シン・日曜美術館「深読み プリンス⑤ ~SMALL CHANGE~」
前回はコチラ
1989年5月某日(日曜)午後
藪蔦屋 りうていの間
それじゃあ、まず1人目の人物から…
プリンスに「カール・ブロッホ」のアイデアをインセプションしたのは…
Carl Heinrich Bloch
(1834 - 1890)
ゴクリ…
Come mai ti trovi qua?
き、キヨッソーネ先生!?
また会ったなインギリターラの少年よ。元気にしておったか?
は、はい!私は元気です!
つーか、さっき来たばかりじゃん…
せっかくいいところだったのに邪魔して…
こら岡江君!口を慎め口を!
Ohマンマミーア。
ニッポンの少年も相変わらずだな。
ところでキヨッソーネ先生、今回の御用件は?
決まっておるであろう。歌を歌いに来たのだ。
マイク持参?
てゆうか迷子のくせに、どっから持って来たんだよ。まったく…
先生…「歌」といいますと?
オーソレミーヨ。今そなたの頭の中にある歌だ。
いま僕の… 頭の中にある歌…
さあインギリターラの少年よ、ギターを取れ。
は、はい…
では行くぞ。
Tom Traubert's Blues…
4 sheets 2 the wind in Copenhagen…
・・・・・
せ、先生… すみませんでした…
イントロしか弾けなくて…
気にするな、インギリターラの少年よ。
よくよく考えたら、この歌にギターは要らなかった。
やはり… 僕もそう思いました…
それにしても先生のテノールは美しい…
それではまた会おう。
チャオ!
せ、先生!
ああ… 行ってしまった…
どうせまたすぐに来るよ。
ところで今キヨッソーネ先生が歌ったトム・ウェイツの『トム・トラバーツ・ブルース』が、君の頭の中にあった曲なのか?
そうだ… まさにあの歌…
しかしなぜ先生は僕の頭の中が見えたんだろう…
つまり、プリンスに「カール・ブロッホの絵」というアイデアをインセプションした2人の人物のうちの1人はトム・ウェイツってこと?
TOM WAITS
その通り。
先程キヨッソーネ先生が歌ったトム・ウェイツの名曲『Tom Traubert's Blues』は「カール・ブロッホの絵」からアイデアを得たものだ。
えっ? あの歌が?
そして『Tom Traubert's Blues』を聴いたプリンスは、あの歌の背後に隠された「カール・ブロッホの絵」の存在に気付き、同じことをしてみようと考えた…
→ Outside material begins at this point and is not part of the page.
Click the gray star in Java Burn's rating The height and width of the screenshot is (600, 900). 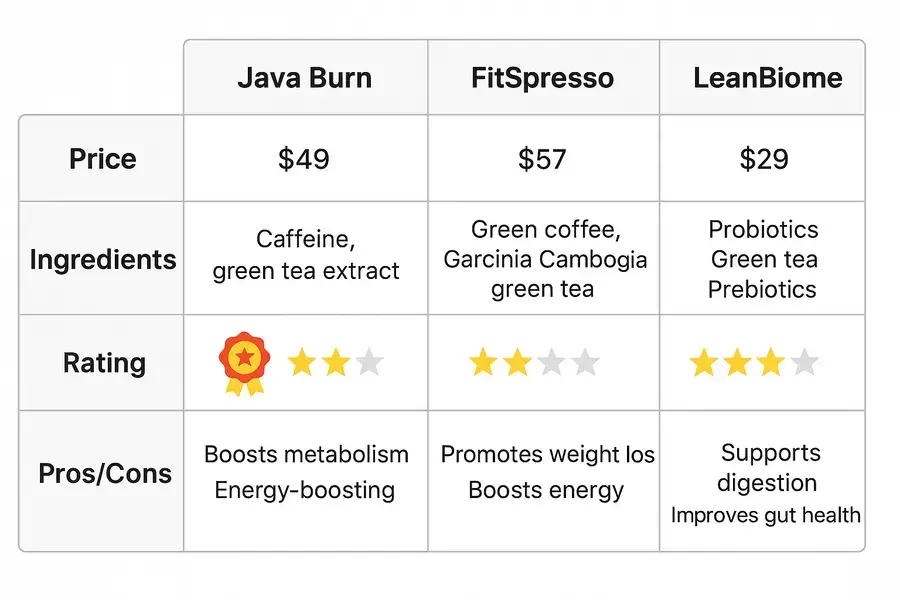click(x=369, y=362)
そして、名曲『Purple Rain』と『Sometimes It Snows in April』が生まれたのだ…
つまりトム・ウェイツの『Tom Traubert's Blues』と、プリンスの『Purple Rain』『Sometimes It Snows in April』は、腹違いの兄弟みたいなものと言える…
マジで?
『Tom Traubert's Blues』の2番には「my Stacy」という言葉が出て来る。
あれが『Sometimes It Snows in April』の「my Tracy」になった。
確かに「ステイシー」と「トレイシー」は似てるけど…
「捨て石」に対して「取れ石」という駄洒落だな。
え? まさか…
ははは。冗談だよ冗談。
そして『Tom Traubert's Blues』の4番には「Christopher」という言葉が出て来る。
プリンスは、この2つの人名を合わせて、映画『UNDER THE CHERRY MOON』の主人公「Christopher Tracy」を生み出したというわけだ。
だけど「トム・ウェイツとプリンス」って組み合わせは、あんまりイメージわかないなあ…
一緒にいるところも見たことないし…
二人はアーティストとして強烈に意識し合っているんだよ。
「天才は天才を知る」の典型例だな。
コラボするとかお互いの曲をカバーするとか、そういう分かりやすいことをしないから世間に知られていないだけのこと。
本当にリスペクトしているからこそ、安易なことはせず、自分の作品の中でそれを表現しているんだ。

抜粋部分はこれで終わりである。